Pick out every line in the entries below that contains the word "with", and copy each one in full.

###

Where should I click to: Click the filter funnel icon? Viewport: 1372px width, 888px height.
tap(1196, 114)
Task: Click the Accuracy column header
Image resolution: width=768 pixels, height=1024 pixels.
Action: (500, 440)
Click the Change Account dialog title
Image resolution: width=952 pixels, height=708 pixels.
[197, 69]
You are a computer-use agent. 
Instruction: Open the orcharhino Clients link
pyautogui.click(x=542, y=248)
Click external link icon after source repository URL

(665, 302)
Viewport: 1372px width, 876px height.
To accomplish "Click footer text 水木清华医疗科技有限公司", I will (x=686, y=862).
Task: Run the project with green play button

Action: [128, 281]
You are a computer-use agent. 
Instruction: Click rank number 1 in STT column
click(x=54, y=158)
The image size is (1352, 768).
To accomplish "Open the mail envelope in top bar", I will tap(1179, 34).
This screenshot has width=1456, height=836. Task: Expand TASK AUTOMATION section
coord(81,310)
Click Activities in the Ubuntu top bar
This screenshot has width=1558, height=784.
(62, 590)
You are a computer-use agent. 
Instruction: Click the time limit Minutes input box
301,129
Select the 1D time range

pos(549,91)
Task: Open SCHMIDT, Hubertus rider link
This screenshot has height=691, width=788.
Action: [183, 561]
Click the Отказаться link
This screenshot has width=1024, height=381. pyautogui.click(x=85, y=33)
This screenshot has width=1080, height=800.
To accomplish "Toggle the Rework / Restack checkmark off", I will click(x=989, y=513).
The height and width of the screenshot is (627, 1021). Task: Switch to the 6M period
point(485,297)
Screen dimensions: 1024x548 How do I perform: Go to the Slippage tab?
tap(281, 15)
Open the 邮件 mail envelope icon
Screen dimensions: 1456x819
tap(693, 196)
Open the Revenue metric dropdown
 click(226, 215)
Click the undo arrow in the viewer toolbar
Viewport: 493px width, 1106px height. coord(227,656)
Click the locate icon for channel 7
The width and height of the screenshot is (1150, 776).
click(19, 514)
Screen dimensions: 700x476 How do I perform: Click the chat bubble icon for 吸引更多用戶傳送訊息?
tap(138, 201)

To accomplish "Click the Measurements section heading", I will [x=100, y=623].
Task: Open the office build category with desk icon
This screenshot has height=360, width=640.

###

Task answer:
Task: Run the project with green play button
Task: Open the office build category with desk icon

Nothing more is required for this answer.